More U.S. “technical advisory” teams, many staffed by Defense Intelligence Agency or Energy Dept. intelligence officials, began to appear in Pakistan along with warning and assessment equipment.
Communications systems between Pakistani nuclear commanders and nuclear storage sites were reviewed and modernized, and certain key nodes were, at some point, on a U.S. target list, sources said.
Thanks to U.S. technical means, the United States became aware earlier of defects and miscommunication between Pakistani military centers of command by monitoring weapons tests which helped U.S. analysts to grasp facets of Islamabad’s command and control that were of dubious reliability.
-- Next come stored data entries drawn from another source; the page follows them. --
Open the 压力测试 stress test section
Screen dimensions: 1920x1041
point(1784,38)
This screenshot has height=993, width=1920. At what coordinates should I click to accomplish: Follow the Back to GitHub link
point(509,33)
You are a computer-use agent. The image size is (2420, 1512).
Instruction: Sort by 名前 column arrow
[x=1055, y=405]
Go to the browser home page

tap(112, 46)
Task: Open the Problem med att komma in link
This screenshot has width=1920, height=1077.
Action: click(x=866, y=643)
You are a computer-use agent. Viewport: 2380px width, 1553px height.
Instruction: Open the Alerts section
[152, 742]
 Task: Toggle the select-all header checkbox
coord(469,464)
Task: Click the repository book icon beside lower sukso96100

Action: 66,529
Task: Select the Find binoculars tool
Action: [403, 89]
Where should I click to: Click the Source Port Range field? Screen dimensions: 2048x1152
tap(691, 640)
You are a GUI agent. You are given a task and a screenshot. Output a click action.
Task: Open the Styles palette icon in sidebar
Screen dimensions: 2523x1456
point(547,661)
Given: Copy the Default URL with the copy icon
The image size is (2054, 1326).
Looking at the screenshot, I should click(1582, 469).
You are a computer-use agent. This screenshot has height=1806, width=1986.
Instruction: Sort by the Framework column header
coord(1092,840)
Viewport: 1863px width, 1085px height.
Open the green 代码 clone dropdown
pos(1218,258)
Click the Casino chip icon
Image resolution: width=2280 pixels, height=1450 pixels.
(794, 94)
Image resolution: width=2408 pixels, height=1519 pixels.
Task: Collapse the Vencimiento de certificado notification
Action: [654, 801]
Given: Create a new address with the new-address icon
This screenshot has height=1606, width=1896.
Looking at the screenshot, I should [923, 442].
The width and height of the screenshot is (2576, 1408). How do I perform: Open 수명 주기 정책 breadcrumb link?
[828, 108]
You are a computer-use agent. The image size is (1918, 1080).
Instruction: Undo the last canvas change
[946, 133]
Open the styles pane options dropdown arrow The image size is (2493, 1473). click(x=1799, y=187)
Following 9/11, when U.S. advisors persuaded Pakistani scientists to adopt some key features that add security to U.S. nuclear command procedures, tension rose over whether to install Permission Action Links (PALs), an electronic lock that renders a weapon null and void until political commanders relinquish control of the special codes that allow the weapon to be turned on, several sources said. In addition, the weapons could not be used without employing a dual-key system, meaning that a single rogue commander could not initiate their use.
In brief, the PALs would prevent the unauthorized use of a nuclear weapon by an aberrant member of the military, and they would prevent use of such a weapon by terrorists, and therefore are important, U.S. officials said.
Yet disputes arose immediately. There were legal implications about sharing such sensitive military technology with a foreign power, and some senior U.S. officials balked at using the PALs, thinking they would give the Pakistanis too much insight into America’s own nuclear war fighting system. “The Paks are smart. What they can see and examine, they can re-engineer,” said one.
For their part, the Pakistanis feared that American scientists would insert a “dead switch” into the PALs, which would freeze the weapons if someone attempted their use, similar to being able to stall a stolen car from a remote position.
There is some ground for Pakistani misgivings. For years, U.S. intelligence has infiltrated the front companies used by Iran to acquire nuclear weapons technology from the West, especially Europe. Many of these companies were originally part of the Pakistani network set up by A.Q. Khan that procured both components and information for North Korea, Libya and the like. Many are engineering consulting firms, U.S. officials said.
An atomic bomb requires enriched uranium, and to enrich uranium, machines called centrifuges are required – rapidly spinning tubes that are used to separate and concentrate isotopes in gasified uranium. Spinning at several thousand revolutions per minute, they rest on superb bearings, in perfect balance, in a vacuum, linked by pipes to thousands of other spinning units. When the process works, the gas ends up in a solid form, but any minute defect, and the product is decisively marred.
The same is true of the other equipment required: tools, magnets, exotic steel, vacuum pumps, ball bearings and instruments of all kinds, all must be perfect.
Iran uses front companies, fake end-user certificates and third-country destinations to disguise the true purpose, but according to one former senior CIA official, “We have infiltrated such companies and have been able to insert flaws into the technology that we can exploit. It goes along the line of our selling computers that have trap doors into which U.S. technicians can enter to manipulate the machine.”
During the Kosovo war, NSA systems were able to make false insertions into the workings of Serb air defense radars, rendering them inoperable.
Other Iranian targets include electronic circuits, electromagnetic machines called caultrons, industrial circuits, power supplies, and compressors for window mounted air conditioners.
“The point is that when they push the button, the stuff won’t work,” the former senior official said.
He and others said that the operation “is of fairly long-standing” and successful.
Pakistan is said to have between 25-40 strategic nuclear weapons, and Janes Defense Weekly says it also has about 60 short-to-medium range missiles and 34 F-16s capable of delivering an atomic warhead.
Islamabad exploded its first weapon in 1998.